- TO DO
Please tally the lines of the listing that follows where the word "coordinates" appears, and reply with the number only.

- DATA EXTRACTS
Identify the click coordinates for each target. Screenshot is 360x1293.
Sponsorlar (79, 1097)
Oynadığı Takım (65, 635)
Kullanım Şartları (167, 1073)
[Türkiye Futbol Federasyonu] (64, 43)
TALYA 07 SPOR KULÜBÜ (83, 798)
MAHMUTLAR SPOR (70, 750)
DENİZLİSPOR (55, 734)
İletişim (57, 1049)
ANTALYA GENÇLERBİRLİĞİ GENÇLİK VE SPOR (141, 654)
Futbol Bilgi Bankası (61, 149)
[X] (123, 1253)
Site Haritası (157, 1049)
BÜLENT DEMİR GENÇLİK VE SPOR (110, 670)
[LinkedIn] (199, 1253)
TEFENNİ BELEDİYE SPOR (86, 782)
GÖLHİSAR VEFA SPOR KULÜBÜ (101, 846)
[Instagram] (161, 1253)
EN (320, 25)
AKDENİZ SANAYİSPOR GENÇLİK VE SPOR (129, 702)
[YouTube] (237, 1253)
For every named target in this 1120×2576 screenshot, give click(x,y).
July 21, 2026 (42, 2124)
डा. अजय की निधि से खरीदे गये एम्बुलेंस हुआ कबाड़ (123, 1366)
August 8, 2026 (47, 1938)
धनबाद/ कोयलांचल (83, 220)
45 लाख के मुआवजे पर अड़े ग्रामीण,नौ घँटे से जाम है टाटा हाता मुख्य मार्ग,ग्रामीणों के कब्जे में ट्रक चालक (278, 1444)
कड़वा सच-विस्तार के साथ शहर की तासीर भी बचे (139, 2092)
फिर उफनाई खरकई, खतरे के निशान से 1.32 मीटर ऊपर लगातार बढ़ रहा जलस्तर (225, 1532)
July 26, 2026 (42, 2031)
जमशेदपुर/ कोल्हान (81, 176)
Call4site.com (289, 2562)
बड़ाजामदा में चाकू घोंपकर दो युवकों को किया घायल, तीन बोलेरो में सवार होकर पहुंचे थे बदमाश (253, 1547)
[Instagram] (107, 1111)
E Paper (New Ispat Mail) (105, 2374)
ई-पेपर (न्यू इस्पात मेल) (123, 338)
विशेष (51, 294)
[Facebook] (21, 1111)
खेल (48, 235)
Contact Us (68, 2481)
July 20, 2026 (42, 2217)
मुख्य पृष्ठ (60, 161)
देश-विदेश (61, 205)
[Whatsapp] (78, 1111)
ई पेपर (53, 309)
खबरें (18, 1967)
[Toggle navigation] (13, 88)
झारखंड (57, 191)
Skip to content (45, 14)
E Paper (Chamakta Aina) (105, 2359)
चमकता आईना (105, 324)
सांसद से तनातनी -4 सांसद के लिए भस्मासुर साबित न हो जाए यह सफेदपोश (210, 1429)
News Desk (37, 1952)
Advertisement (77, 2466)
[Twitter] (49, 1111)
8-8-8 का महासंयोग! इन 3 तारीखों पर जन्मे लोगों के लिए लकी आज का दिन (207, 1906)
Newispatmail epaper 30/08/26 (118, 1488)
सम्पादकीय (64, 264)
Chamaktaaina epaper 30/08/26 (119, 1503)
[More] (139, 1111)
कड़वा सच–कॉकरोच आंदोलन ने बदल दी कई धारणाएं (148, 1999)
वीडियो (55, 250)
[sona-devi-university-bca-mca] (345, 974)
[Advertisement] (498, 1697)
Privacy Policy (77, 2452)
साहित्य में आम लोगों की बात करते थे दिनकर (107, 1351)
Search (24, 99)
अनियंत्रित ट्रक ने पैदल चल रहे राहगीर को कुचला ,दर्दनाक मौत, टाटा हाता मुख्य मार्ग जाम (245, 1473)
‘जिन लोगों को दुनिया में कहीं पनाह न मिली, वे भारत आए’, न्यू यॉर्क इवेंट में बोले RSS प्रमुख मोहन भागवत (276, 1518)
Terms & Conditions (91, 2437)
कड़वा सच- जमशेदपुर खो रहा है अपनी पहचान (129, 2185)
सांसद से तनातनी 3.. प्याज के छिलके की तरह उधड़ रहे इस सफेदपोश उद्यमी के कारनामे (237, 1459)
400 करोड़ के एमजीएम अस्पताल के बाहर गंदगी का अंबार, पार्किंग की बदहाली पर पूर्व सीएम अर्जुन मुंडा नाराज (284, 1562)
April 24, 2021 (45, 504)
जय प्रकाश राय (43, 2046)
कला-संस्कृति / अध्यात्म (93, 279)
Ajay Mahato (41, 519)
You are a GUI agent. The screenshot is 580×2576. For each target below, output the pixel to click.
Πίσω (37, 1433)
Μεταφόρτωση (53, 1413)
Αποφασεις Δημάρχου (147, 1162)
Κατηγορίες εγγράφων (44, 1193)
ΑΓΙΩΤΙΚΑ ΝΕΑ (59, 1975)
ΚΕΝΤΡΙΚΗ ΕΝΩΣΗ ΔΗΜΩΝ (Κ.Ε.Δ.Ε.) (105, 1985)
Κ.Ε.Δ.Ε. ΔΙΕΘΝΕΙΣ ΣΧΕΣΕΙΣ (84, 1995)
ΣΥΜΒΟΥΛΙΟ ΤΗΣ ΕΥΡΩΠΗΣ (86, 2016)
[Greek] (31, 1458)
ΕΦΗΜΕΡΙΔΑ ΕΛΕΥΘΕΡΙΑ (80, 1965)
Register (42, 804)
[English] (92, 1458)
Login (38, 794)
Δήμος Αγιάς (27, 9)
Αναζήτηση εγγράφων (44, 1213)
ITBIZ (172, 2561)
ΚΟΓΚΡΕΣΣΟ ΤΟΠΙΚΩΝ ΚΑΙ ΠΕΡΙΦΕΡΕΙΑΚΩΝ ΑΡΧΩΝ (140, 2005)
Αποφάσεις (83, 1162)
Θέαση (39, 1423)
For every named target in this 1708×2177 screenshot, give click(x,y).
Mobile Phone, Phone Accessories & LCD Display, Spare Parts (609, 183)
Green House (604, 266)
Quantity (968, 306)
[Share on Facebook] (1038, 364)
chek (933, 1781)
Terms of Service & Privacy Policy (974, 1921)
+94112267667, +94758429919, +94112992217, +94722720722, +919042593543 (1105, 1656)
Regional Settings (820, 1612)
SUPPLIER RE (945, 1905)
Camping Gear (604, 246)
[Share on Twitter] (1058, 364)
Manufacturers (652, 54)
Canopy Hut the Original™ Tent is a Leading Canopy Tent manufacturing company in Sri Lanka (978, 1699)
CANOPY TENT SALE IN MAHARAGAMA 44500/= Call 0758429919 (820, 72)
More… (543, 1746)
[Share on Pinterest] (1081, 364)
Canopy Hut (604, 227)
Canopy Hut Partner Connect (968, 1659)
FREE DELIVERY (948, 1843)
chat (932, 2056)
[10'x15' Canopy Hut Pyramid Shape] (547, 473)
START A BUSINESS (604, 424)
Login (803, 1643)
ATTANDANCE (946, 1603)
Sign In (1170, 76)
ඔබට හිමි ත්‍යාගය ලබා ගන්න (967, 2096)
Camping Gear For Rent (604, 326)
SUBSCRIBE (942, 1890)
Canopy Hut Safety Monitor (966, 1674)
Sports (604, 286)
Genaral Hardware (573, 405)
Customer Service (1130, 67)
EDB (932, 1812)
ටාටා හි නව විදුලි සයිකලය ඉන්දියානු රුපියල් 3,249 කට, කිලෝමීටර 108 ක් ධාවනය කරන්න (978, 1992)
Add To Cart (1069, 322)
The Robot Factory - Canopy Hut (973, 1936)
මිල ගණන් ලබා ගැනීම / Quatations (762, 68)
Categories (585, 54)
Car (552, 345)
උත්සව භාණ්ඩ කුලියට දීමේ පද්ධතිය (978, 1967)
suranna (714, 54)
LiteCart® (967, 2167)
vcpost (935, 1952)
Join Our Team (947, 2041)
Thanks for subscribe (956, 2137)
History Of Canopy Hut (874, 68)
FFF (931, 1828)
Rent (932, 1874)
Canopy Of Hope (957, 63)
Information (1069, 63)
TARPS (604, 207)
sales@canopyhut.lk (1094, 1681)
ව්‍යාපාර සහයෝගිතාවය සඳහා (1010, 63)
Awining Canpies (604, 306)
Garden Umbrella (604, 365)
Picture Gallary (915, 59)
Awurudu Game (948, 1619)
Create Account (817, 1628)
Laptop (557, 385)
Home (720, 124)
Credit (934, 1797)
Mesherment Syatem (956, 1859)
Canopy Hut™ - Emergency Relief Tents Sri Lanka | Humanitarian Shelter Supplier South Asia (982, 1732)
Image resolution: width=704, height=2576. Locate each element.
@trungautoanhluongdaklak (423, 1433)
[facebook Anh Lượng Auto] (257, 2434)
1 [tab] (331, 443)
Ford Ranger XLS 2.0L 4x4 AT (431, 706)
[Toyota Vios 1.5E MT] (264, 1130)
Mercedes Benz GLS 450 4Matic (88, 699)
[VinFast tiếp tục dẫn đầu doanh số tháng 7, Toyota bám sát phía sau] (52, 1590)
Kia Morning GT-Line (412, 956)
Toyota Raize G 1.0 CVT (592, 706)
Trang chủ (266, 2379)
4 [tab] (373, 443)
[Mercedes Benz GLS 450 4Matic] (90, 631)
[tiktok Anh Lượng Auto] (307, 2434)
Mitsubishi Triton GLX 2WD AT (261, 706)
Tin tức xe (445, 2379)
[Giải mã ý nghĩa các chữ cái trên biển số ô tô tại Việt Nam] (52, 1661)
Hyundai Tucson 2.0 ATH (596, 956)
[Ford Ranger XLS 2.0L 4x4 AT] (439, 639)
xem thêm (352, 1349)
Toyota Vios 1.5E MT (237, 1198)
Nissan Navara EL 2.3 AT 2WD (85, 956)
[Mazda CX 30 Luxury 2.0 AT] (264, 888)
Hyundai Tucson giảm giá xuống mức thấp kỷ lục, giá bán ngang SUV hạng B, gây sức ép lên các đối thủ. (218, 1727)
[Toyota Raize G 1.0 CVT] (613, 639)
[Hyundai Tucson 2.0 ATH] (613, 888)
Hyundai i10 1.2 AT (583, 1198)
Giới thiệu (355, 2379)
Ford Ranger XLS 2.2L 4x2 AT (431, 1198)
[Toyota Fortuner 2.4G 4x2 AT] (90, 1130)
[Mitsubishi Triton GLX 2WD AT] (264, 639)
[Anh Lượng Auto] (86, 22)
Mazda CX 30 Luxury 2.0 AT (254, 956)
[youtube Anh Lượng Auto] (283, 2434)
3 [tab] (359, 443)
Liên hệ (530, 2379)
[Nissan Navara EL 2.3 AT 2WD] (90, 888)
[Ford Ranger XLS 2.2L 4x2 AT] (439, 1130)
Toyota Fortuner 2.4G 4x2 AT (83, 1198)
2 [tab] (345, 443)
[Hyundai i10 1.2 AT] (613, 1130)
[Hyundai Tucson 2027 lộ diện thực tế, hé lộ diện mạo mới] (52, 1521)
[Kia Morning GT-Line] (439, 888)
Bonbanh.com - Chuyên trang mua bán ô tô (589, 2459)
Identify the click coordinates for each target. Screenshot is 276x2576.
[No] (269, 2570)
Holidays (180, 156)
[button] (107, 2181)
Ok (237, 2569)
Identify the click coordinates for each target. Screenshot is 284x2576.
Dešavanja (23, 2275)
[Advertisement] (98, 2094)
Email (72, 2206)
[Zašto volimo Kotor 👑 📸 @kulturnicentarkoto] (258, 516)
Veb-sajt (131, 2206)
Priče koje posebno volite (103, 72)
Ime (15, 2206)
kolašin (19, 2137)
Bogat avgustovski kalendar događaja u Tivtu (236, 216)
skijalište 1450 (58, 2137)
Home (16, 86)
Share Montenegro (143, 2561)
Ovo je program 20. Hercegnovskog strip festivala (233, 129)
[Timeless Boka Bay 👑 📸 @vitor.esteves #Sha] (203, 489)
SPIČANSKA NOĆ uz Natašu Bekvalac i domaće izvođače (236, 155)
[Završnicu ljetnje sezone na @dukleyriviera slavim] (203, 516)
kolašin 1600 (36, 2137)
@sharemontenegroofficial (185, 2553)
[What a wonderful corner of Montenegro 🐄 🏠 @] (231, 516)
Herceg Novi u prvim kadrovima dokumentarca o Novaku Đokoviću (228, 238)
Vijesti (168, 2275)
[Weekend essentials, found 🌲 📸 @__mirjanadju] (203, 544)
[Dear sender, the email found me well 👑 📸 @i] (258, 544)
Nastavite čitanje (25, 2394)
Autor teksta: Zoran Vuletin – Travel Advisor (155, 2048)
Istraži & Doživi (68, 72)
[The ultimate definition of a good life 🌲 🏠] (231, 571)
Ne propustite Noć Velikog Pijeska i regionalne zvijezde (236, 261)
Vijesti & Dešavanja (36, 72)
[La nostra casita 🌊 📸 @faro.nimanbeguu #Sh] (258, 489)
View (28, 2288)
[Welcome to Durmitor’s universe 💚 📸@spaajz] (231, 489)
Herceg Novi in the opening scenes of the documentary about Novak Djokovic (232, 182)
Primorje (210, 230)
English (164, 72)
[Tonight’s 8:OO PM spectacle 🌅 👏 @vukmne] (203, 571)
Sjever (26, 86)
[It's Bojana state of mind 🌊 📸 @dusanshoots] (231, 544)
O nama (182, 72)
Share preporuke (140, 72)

- RESULT OF THIS EXERCISE
3